Activating Maternal DNA In PWS Neurons
Determining how exactly to activate the imprinted maternal PWS genes constitutes another major focus for Dr. Lalande’s lab. Central to this question is understanding how the maternal genes are switched off in the first place. Along these lines, Dr. Lalande and his group have identified a certain protein, ZNF274, which plays an important role in silencing maternal genes in the PWS region. Their goal is to understand what happens if ZNF274 is either destroyed or otherwise prevented from attaching itself to the chromosome near the PWS region, since the binding of ZNF274 to the sites of PWS-specific genes appears to cause the genes’ imprinting in brain.
In this research, Dr. Lalande and his group are attempting to activate the maternal DNA in the PWS neurons that they’ve generated from stem cells. Based on these experiments, Dr. Lalande hopes to understand how exactly the switching on and off of maternal genes works, and what subset of PWS genes can be switched on by interfering with ZNF274.
Ultimately, Dr. Lalande hopes that his experiments with ZNF274 and PWS neurons will lead to therapeutic approaches for PWS. Important challenges include figuring out which time (i.e., which developmental stage) is best for gene activation, and also how best to implement the gene activation in humans (i.e., through the development of effective drugs). Although it is very expensive to develop stem cell models for PWS, and extremely challenging to sort out the complex genetics associated with this disorder, the potential pay off for treating — or even curing — PWS is huge.

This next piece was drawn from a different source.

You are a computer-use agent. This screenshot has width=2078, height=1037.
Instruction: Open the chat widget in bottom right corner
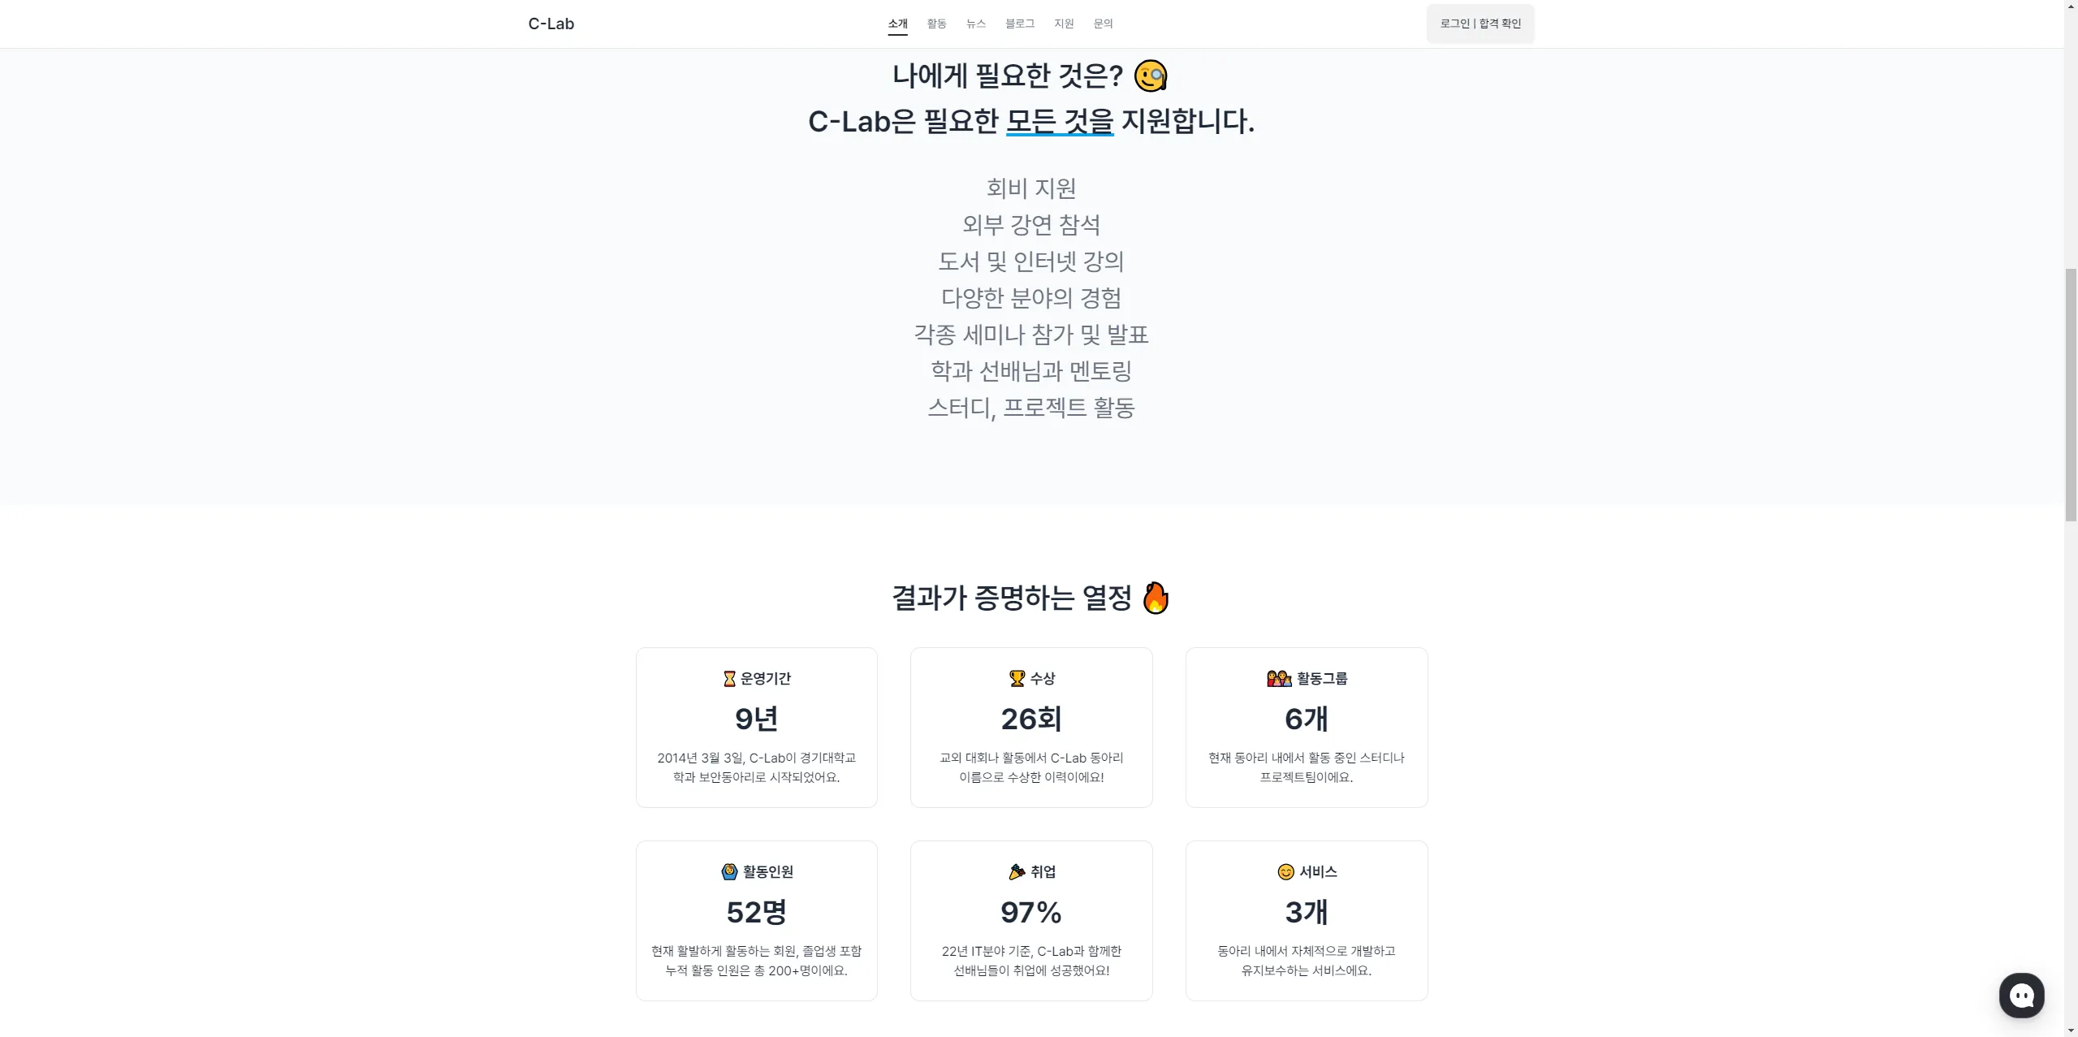[x=2021, y=995]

Dr. Lalande is very optimistic about the future of PWS genetics research. In particular, he feels that recent developments in generating human stem cells and gene editing will have major impacts on the health of those with PWS. He's also been very motivated in his research by meeting the families of individuals with PWS, and heartened to see so many families coming together to support a common cause — i.e., PWS research.
Working in the lab and leading the Stem Cell Institute and Genomics and Personalized Medicine Program at the University of Connecticut keep Dr. Lalande very busy. Outside of work, though, he loves spending time with his family, including his two grown children and two grandchildren.